Experimental Design
The evaluation includes 211 rural communities in Bomi and Maryland counties, identified by the government of Liberia as targets for the Social Cash Transfer program based on their high rate of extreme poverty. These communities will be randomly assigned to one of the three study arms with equal probability: cash transfer only, “TO”, cash transfer plus financial planning, “TP”, and control, “C”. Eligibility for transfers will not be tied to study participation; rather, all households in TO and TP communities will be eligible for transfers. GiveDirectly will be responsible for identifying households, informing them of their eligibility, and obtaining consent to participate in the interventions.
A baseline survey will be launched in February 2022. We aim to enroll up to 15 eligible couples per community, for a total sample of approximately 2,500 couples (the exact sample size will depend on the share of targeted households that have an eligible couple). We will conduct separate interviews of the male and female partner in each couple. Both surveys will collect data on socioeconomic characteristics (including individual control over assets and labor force participation), intrahousehold decision-making, financial decision-making power and use of financial services, couples’ communication, and social norms around IPV. The female survey will collect additional data on reported experience of IPV and controlling behaviors, while the male survey will collect additional data on household composition and socioeconomic status. The surveys will be conducted prior to the rollout of the cash transfer and planning interventions.
A short-run phone survey follow-up is planned after the second transfer (~5 months after the baseline, ~3 months after enrollment) and will target all 2,500 enrolled women. Since GiveDirectly offers phones to households when needed, we expect completion rates will be higher in the TO and TP arms -- thus this survey will be most useful for identifying the short-term effects of planning conditional on receiving a transfer.
A subsequent in-person endline survey will (contingent on funding) revisit all enrolled households around one year after program enrollment and financial planning intervention. Key modules in the endline include experience of IPV (we propose to use the DHS module, which is very similar to the WHO module); controlling behaviors, intrahousehold conflict, and relationship satisfaction; and decision-making dynamics.

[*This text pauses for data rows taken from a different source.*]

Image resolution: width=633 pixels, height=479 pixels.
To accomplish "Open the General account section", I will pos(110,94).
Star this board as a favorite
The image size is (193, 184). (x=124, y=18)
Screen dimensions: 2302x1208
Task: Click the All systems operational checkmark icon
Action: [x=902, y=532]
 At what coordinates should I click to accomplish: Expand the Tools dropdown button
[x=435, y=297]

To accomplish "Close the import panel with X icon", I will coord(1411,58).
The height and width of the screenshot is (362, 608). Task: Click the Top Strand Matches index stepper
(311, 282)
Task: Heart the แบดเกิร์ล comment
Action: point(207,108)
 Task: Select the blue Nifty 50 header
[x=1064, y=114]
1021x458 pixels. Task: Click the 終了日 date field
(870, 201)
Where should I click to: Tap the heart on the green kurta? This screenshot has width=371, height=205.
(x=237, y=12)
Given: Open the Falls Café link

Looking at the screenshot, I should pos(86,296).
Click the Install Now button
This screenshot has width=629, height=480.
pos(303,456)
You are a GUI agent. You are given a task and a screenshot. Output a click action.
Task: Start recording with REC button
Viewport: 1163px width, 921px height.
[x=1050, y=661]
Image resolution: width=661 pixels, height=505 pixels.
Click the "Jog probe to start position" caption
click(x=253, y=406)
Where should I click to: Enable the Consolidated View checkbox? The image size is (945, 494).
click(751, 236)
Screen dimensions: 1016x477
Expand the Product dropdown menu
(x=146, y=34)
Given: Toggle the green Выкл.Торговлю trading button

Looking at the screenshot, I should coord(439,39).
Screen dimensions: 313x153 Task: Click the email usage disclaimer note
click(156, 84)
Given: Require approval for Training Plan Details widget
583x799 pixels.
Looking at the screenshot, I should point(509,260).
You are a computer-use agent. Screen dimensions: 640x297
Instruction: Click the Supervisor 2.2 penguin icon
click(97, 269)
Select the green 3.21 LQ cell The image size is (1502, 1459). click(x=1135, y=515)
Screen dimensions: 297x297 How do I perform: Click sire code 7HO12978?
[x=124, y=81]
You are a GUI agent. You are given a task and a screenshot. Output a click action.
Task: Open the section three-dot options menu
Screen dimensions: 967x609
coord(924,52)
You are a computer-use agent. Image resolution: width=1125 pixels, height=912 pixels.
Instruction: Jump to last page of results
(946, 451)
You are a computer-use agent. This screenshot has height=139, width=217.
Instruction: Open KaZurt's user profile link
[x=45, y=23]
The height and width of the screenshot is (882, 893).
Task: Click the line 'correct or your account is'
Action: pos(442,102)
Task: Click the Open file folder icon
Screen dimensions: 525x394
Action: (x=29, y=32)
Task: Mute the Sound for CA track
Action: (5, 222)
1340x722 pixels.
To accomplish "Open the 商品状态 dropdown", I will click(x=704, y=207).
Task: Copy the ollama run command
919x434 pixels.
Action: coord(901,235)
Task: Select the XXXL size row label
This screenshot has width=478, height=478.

We will assess impacts by comparing differences in IPV and related outcomes across the three treatment groups using OLS regression, controlling for randomization strata and clustering at the community level. We will also study impacts on the above-mentioned precursors to IPV, which will help us shed light on mechanisms that drive our interventions’ impact on IPV and test our hypothesis that planning ameliorates decision stress triggered by a sudden injection of new economic resources. Finally, we will examine heterogeneous treatment effects with respect to baseline conflict and decision making to shed light on mechanisms and identify groups most impacted by cash and planning.